How the Other Half Lives by Jacob A. Riis
My rating: 3 of 5 stars
Millions of immigrants came to the United States during Jacob Riis’s lifetime, and a great many of them landed on an island: Manhattan. Sadly, thousands of these hopeful souls ended up on another island: Hart Island, New York City’s potter’s field, where the indigent dead are buried.
This island is still in use, by the way. Twice a week, a ferry comes bearing corpses in simple pine coffins, which are buried in mass graves dug out by bulldozers, with prisoners paid fifty cents an hour acting as pall-bearers. It was only in 2015, almost 150 years after the island began being used as a cemetery, that relatives were given permission to visit the island. Before that, the bodies disappeared completely—off limits to the public, isolated by the sea, out of the sight and out of mind. (Click here to see the New York Times’s excellent story about the island.)
I mention Hart Island, not only because it was already in use back in Jacob Riis’s day (he took a seminal photo of a burial there), but because it is a perfect example of how the city’s poor can be made invisible. In writing this book, Jacob Riis explicitly tried to combat this invisibility. He wanted to bring home to middle-class readers just how bad life in the tenements could be.

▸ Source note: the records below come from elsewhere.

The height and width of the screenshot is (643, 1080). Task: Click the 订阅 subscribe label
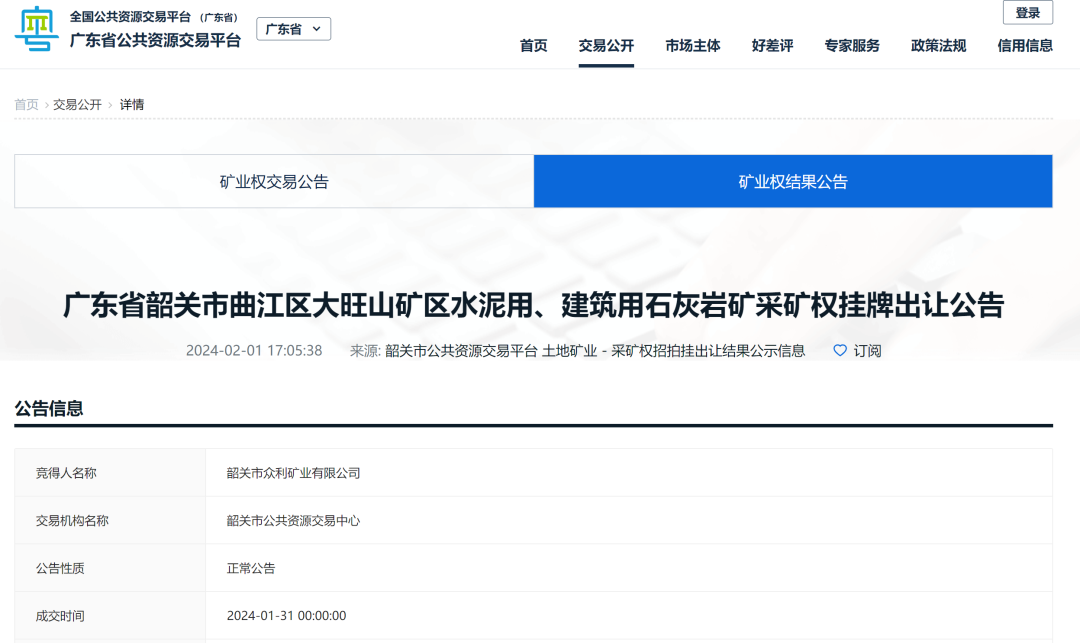[x=867, y=351]
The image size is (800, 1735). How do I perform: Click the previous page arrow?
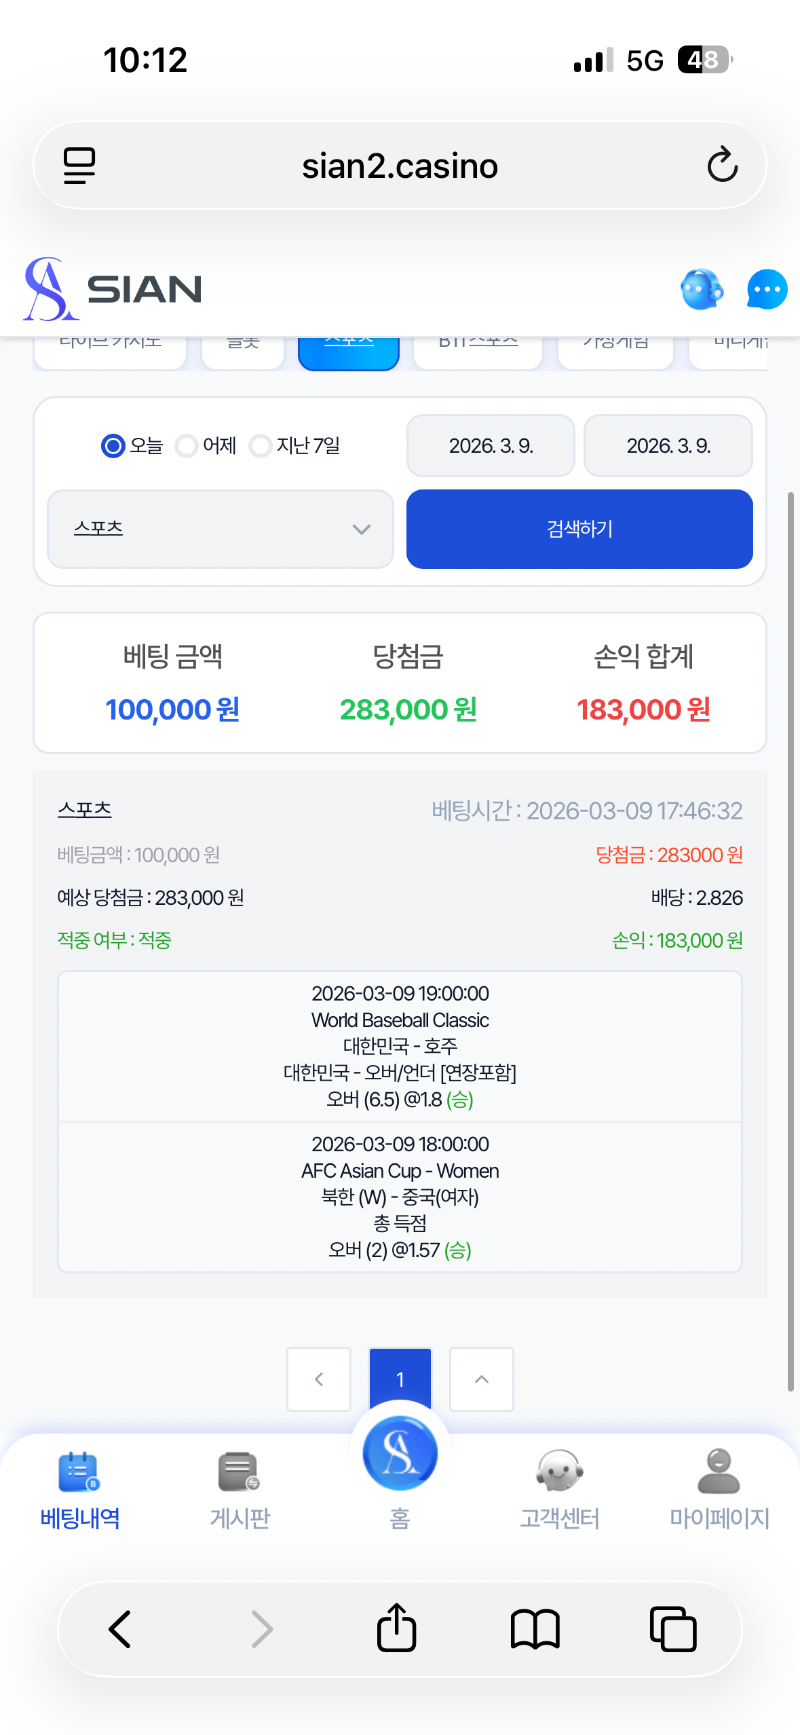319,1379
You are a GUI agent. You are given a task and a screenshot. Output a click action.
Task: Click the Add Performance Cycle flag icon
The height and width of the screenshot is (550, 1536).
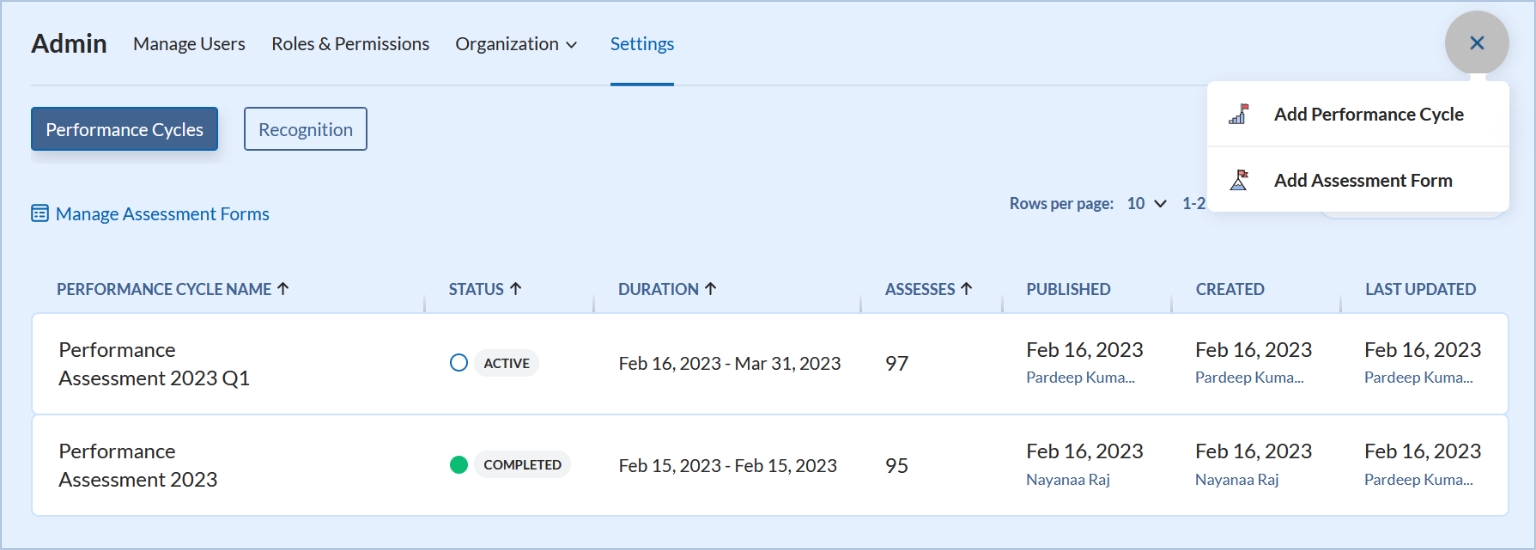tap(1239, 114)
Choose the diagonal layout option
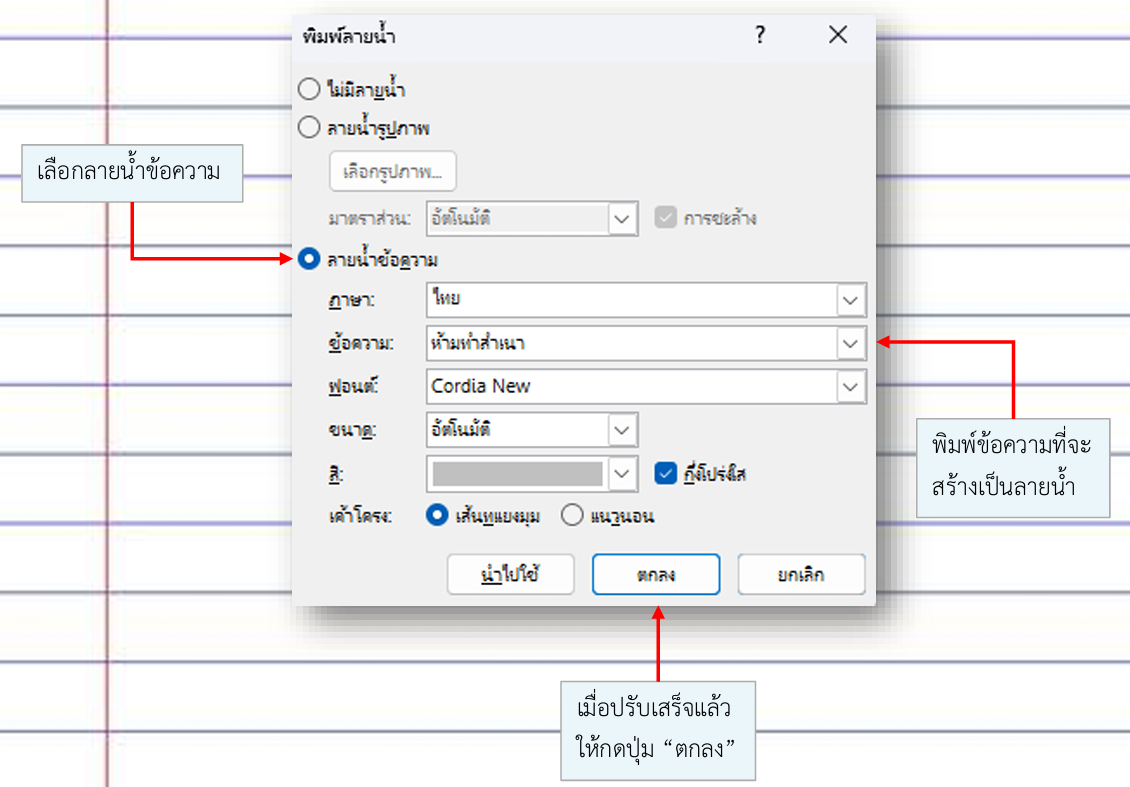 [436, 516]
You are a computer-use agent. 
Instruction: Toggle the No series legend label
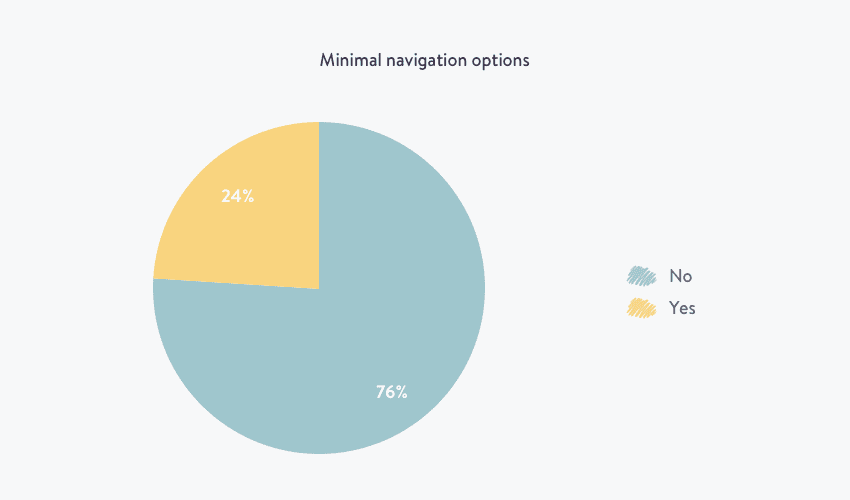pyautogui.click(x=680, y=276)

Riis was a precursor to the muckraking journalism made famous by Upton Sinclair and his ilk, who came a generation later. In Riis’s case, the term “muckraker” is almost literally accurate, since it was grime he was trying to document. Immigrants from all over the world were pouring into New York City, many of them desperately poor, and housing simply did not keep up with the need. And because there were few building regulations on the books, this resulted in squalid and unsanitary tenements—shabby and dark (many rooms had no windows), and totally packed as families took on lodgers to afford the rent. The overcrowding not only made the buildings fire hazards, but also centers of disease.
Jacob Riis first experienced the plight of the poor when he arrived in New York City fresh from Denmark, aged twenty-one, trying to find work as a carpenter. He struggled for years to get by, occasionally sleeping in police lodging houses alongside beggars and street urchins. When he eventually found his vocation as a journalist, he wound up accompanying the police in nightly patrols of the poorest neighborhoods in the city. He wrote articles about what he saw; and one of them was so successful that he eventually expanded it into How the Other Half Lives.
I must say that this book is not a very compelling read. The prose is fine, but Riis is not a natural story-teller. The writing drifts on in an aimless, impressionistic way, never quite cohering into a cogent overview of the situation. The book itself is somewhat jumbled, with each chapter focusing on one aspect of the poor neighborhoods—stale-beer dives, lodging houses, “street Arabs,” paupers, and so on. You quickly learn that, however indignant Riis may be on behalf of the poor, he is not above racial bigotry. He has an unkind word for nearly every group—Italians, Irish, Jews, Chinese. To his credit, however, he is relatively progressive on the subject of the color line between blacks and whites.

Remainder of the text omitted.